[What you will do]
Copy down every line of the listing below word for word, keeping its spacing and line order unchanged.

[Entries provided]
Start of Block
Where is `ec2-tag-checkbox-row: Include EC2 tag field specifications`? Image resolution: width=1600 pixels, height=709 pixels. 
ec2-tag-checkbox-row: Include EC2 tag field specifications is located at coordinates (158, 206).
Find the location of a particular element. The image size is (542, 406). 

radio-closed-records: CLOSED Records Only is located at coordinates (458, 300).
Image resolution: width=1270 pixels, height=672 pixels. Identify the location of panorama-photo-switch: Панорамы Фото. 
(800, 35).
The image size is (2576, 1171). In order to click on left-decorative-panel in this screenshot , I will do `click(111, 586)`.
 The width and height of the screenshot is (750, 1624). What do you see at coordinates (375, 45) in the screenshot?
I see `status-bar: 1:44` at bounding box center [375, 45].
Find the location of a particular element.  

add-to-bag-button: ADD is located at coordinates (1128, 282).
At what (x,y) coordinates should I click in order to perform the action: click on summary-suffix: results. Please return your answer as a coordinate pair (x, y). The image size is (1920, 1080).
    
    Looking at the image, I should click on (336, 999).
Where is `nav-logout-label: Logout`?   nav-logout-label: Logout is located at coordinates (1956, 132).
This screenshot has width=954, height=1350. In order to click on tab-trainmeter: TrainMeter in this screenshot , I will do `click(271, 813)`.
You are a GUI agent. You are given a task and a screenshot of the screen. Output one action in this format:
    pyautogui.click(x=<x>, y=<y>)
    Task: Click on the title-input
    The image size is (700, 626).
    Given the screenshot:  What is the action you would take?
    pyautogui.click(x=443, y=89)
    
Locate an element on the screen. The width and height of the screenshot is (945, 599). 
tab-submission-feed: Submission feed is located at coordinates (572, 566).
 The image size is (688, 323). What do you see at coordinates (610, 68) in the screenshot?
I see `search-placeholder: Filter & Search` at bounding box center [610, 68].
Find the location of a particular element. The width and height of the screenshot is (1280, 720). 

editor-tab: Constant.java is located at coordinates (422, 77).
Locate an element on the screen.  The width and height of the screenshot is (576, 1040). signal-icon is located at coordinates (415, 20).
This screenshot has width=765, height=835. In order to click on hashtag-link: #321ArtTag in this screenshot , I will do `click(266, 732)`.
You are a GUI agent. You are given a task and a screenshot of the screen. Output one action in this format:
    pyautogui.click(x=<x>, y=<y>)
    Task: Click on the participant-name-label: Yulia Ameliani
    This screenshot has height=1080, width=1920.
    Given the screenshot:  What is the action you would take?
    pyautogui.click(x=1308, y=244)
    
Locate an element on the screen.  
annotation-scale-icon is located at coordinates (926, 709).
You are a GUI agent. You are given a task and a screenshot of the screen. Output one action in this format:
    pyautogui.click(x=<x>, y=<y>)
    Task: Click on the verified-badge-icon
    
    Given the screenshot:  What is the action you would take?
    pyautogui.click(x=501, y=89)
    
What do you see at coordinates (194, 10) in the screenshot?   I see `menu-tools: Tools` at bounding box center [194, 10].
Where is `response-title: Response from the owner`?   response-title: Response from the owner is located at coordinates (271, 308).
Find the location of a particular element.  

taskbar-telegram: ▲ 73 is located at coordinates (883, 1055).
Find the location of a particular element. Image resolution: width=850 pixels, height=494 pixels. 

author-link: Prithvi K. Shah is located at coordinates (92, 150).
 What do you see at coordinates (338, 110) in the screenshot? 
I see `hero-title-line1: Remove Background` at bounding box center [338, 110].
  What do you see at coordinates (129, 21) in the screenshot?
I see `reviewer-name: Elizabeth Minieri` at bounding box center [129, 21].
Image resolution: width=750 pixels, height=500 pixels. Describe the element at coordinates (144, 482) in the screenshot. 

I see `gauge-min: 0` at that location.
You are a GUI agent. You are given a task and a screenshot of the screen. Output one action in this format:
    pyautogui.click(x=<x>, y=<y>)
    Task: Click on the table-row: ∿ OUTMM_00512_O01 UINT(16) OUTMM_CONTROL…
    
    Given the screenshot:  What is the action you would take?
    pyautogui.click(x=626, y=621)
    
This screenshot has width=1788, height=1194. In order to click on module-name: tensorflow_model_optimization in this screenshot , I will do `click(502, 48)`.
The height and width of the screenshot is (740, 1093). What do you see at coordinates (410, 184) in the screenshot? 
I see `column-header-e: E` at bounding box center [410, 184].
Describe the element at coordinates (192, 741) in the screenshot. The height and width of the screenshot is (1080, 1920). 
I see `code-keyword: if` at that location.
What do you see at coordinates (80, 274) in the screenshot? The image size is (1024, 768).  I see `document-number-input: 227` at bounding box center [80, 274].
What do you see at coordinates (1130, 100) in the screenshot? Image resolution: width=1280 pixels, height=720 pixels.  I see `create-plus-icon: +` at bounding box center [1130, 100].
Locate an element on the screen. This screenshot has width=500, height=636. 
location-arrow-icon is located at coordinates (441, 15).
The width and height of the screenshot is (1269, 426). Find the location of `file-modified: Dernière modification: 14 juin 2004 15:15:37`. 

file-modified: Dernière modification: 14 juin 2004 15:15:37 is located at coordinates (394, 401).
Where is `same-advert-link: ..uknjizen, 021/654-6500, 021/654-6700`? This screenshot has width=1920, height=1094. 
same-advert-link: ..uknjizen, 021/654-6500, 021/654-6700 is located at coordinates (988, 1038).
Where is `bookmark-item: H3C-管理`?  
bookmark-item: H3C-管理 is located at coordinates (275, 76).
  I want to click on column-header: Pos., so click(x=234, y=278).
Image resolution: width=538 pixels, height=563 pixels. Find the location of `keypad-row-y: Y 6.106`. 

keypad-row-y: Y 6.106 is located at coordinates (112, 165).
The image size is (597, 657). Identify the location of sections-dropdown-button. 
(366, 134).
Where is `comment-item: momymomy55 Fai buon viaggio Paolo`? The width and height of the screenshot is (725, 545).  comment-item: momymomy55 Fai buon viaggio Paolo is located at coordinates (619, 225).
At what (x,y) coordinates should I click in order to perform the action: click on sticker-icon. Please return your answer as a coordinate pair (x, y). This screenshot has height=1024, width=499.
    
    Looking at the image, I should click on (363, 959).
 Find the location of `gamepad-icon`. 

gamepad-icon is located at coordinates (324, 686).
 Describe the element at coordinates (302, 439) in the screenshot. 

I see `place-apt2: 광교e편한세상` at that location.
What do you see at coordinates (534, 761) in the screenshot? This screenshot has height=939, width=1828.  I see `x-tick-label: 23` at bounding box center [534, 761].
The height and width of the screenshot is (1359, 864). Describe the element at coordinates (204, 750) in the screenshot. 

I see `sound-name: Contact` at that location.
End of Block
[Response to this task]
Where is `ec2-tag-checkbox-row: Include EC2 tag field specifications`? Image resolution: width=1600 pixels, height=709 pixels. 
ec2-tag-checkbox-row: Include EC2 tag field specifications is located at coordinates (158, 206).
Find the location of a particular element. The image size is (542, 406). 

radio-closed-records: CLOSED Records Only is located at coordinates (458, 300).
Image resolution: width=1270 pixels, height=672 pixels. Identify the location of panorama-photo-switch: Панорамы Фото. 
(800, 35).
The image size is (2576, 1171). In order to click on left-decorative-panel in this screenshot , I will do `click(111, 586)`.
 The width and height of the screenshot is (750, 1624). What do you see at coordinates (375, 45) in the screenshot?
I see `status-bar: 1:44` at bounding box center [375, 45].
Find the location of a particular element.  

add-to-bag-button: ADD is located at coordinates (1128, 282).
At what (x,y) coordinates should I click in order to perform the action: click on summary-suffix: results. Please return your answer as a coordinate pair (x, y). The image size is (1920, 1080).
    
    Looking at the image, I should click on (336, 999).
Where is `nav-logout-label: Logout`?   nav-logout-label: Logout is located at coordinates (1956, 132).
This screenshot has width=954, height=1350. In order to click on tab-trainmeter: TrainMeter in this screenshot , I will do `click(271, 813)`.
You are a GUI agent. You are given a task and a screenshot of the screen. Output one action in this format:
    pyautogui.click(x=<x>, y=<y>)
    Task: Click on the title-input
    The image size is (700, 626).
    Given the screenshot:  What is the action you would take?
    pyautogui.click(x=443, y=89)
    
Locate an element on the screen. The width and height of the screenshot is (945, 599). 
tab-submission-feed: Submission feed is located at coordinates (572, 566).
 The image size is (688, 323). What do you see at coordinates (610, 68) in the screenshot?
I see `search-placeholder: Filter & Search` at bounding box center [610, 68].
Find the location of a particular element. The width and height of the screenshot is (1280, 720). 

editor-tab: Constant.java is located at coordinates (422, 77).
Locate an element on the screen.  The width and height of the screenshot is (576, 1040). signal-icon is located at coordinates (415, 20).
This screenshot has width=765, height=835. In order to click on hashtag-link: #321ArtTag in this screenshot , I will do `click(266, 732)`.
You are a GUI agent. You are given a task and a screenshot of the screen. Output one action in this format:
    pyautogui.click(x=<x>, y=<y>)
    Task: Click on the participant-name-label: Yulia Ameliani
    This screenshot has height=1080, width=1920.
    Given the screenshot:  What is the action you would take?
    pyautogui.click(x=1308, y=244)
    
Locate an element on the screen.  
annotation-scale-icon is located at coordinates (926, 709).
You are a GUI agent. You are given a task and a screenshot of the screen. Output one action in this format:
    pyautogui.click(x=<x>, y=<y>)
    Task: Click on the verified-badge-icon
    
    Given the screenshot:  What is the action you would take?
    pyautogui.click(x=501, y=89)
    
What do you see at coordinates (194, 10) in the screenshot?   I see `menu-tools: Tools` at bounding box center [194, 10].
Where is `response-title: Response from the owner`?   response-title: Response from the owner is located at coordinates (271, 308).
Find the location of a particular element.  

taskbar-telegram: ▲ 73 is located at coordinates (883, 1055).
Find the location of a particular element. Image resolution: width=850 pixels, height=494 pixels. 

author-link: Prithvi K. Shah is located at coordinates (92, 150).
 What do you see at coordinates (338, 110) in the screenshot? 
I see `hero-title-line1: Remove Background` at bounding box center [338, 110].
  What do you see at coordinates (129, 21) in the screenshot?
I see `reviewer-name: Elizabeth Minieri` at bounding box center [129, 21].
Image resolution: width=750 pixels, height=500 pixels. Describe the element at coordinates (144, 482) in the screenshot. 

I see `gauge-min: 0` at that location.
You are a GUI agent. You are given a task and a screenshot of the screen. Output one action in this format:
    pyautogui.click(x=<x>, y=<y>)
    Task: Click on the table-row: ∿ OUTMM_00512_O01 UINT(16) OUTMM_CONTROL…
    
    Given the screenshot:  What is the action you would take?
    pyautogui.click(x=626, y=621)
    
This screenshot has width=1788, height=1194. In order to click on module-name: tensorflow_model_optimization in this screenshot , I will do `click(502, 48)`.
The height and width of the screenshot is (740, 1093). What do you see at coordinates (410, 184) in the screenshot? 
I see `column-header-e: E` at bounding box center [410, 184].
Describe the element at coordinates (192, 741) in the screenshot. The height and width of the screenshot is (1080, 1920). 
I see `code-keyword: if` at that location.
What do you see at coordinates (80, 274) in the screenshot? The image size is (1024, 768).  I see `document-number-input: 227` at bounding box center [80, 274].
What do you see at coordinates (1130, 100) in the screenshot? Image resolution: width=1280 pixels, height=720 pixels.  I see `create-plus-icon: +` at bounding box center [1130, 100].
Locate an element on the screen. This screenshot has width=500, height=636. 
location-arrow-icon is located at coordinates (441, 15).
The width and height of the screenshot is (1269, 426). Find the location of `file-modified: Dernière modification: 14 juin 2004 15:15:37`. 

file-modified: Dernière modification: 14 juin 2004 15:15:37 is located at coordinates (394, 401).
Where is `same-advert-link: ..uknjizen, 021/654-6500, 021/654-6700`? This screenshot has width=1920, height=1094. 
same-advert-link: ..uknjizen, 021/654-6500, 021/654-6700 is located at coordinates (988, 1038).
Where is `bookmark-item: H3C-管理`?  
bookmark-item: H3C-管理 is located at coordinates (275, 76).
  I want to click on column-header: Pos., so click(x=234, y=278).
Image resolution: width=538 pixels, height=563 pixels. Find the location of `keypad-row-y: Y 6.106`. 

keypad-row-y: Y 6.106 is located at coordinates (112, 165).
The image size is (597, 657). Identify the location of sections-dropdown-button. 
(366, 134).
Where is `comment-item: momymomy55 Fai buon viaggio Paolo`? The width and height of the screenshot is (725, 545).  comment-item: momymomy55 Fai buon viaggio Paolo is located at coordinates (619, 225).
At what (x,y) coordinates should I click in order to perform the action: click on sticker-icon. Please return your answer as a coordinate pair (x, y). This screenshot has height=1024, width=499.
    
    Looking at the image, I should click on (363, 959).
 Find the location of `gamepad-icon`. 

gamepad-icon is located at coordinates (324, 686).
 Describe the element at coordinates (302, 439) in the screenshot. 

I see `place-apt2: 광교e편한세상` at that location.
What do you see at coordinates (534, 761) in the screenshot? This screenshot has height=939, width=1828.  I see `x-tick-label: 23` at bounding box center [534, 761].
The height and width of the screenshot is (1359, 864). Describe the element at coordinates (204, 750) in the screenshot. 

I see `sound-name: Contact` at that location.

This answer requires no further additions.